A MISPLACED MASSACRE

Struggling Over the Memory of Sand Creek

by Ari Kelman

Pub Date: Feb. 11th, 2013
ISBN: 978-0-674-04585-9
Publisher: Harvard Univ.

A historian unravels the tangled story behind the establishment of the Sand Creek Massacre National Historic Site.

On November 29, 1864, with almost six months of bloody fighting remaining in the Civil War, U.S. Army Col. John Chivington and a force of Colorado militia attacked a Cheyenne and Arapaho village about 40 miles from Fort Lyon. For Chivington, the engagement was heroic, a defeat of likely Confederate sympathizers, Indians who had terrorized the frontier. For his subordinate, Silas Soule, the “battle” was a slaughter of defenseless women and children, and he ordered his men not to fire or take part in the atrocities that ensued. For George Bent, witness and survivor, the massacre at Sand Creek constituted a cultural catastrophe. These three competing narratives developed in the immediate wake of Sand Creek, and they persist more than 140 years later.

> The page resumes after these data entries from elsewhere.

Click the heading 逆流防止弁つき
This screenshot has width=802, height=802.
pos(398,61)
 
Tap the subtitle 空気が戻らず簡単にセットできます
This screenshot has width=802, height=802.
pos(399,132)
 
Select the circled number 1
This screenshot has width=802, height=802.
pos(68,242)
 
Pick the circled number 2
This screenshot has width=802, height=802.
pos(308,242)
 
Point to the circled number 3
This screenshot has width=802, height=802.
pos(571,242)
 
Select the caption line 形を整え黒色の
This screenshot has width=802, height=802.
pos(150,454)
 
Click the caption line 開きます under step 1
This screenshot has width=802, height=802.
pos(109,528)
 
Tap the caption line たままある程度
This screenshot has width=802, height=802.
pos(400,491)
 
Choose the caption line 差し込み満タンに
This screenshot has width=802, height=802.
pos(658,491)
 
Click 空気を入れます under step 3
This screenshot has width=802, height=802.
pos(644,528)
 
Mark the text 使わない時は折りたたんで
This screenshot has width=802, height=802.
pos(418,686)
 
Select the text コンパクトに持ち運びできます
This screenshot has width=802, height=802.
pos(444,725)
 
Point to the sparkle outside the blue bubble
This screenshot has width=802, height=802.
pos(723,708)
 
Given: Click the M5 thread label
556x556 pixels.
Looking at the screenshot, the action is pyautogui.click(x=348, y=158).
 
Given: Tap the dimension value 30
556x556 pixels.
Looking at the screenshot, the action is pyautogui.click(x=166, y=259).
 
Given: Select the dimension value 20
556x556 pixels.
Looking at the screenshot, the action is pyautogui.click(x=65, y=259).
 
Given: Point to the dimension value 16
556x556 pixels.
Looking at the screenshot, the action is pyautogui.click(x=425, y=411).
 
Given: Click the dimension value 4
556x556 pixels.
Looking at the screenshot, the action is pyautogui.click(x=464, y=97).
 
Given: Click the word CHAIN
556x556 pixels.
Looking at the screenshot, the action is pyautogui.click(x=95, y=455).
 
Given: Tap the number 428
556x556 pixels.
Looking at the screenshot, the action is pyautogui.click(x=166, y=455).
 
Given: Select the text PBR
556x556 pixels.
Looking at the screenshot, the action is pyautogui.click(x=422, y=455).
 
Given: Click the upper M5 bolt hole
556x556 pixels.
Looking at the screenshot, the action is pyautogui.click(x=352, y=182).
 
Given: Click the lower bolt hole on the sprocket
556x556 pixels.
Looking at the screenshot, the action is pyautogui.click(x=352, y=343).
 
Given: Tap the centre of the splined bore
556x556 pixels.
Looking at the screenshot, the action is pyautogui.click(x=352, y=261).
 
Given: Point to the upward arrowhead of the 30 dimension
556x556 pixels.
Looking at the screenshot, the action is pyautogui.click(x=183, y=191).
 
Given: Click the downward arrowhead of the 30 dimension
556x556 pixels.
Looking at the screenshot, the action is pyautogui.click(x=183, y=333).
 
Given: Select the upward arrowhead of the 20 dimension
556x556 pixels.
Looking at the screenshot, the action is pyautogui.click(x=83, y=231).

Kelman (History/Univ. of California, Davis; A River and Its City: The Nature of Landscape in New Orleans, 2003) frequently harks back to them as he recounts the effort to bring the site under the supervision of the National Park Service. Instead of the much-wished-for “healing” and “reconciliation,” in publications, in public meetings and on the Internet, old conflicts were renewed among constituencies—private landowners, the tribes and the federal government—jostling to seize control of the Sand Creek narrative. Notwithstanding broad agreement on the geographical dimensions of the site, interpreting events proved remarkably contentious. Traditional historians, ethnographers, archaeologists and cartographers all figured into the effort to memorialize Sand Creek. While Kelman makes his sympathies clear, he mostly plays it straight in presenting the various clashing viewpoints. The Sand Creek Massacre, he notes, had its origins in the fight for control of the West. The tortured cultural and political struggle to properly remember it resulted in the 391st unit of the National Park Service.

Vividly captures the controversy and pain that accompanied this reopening of a dark chapter in American history.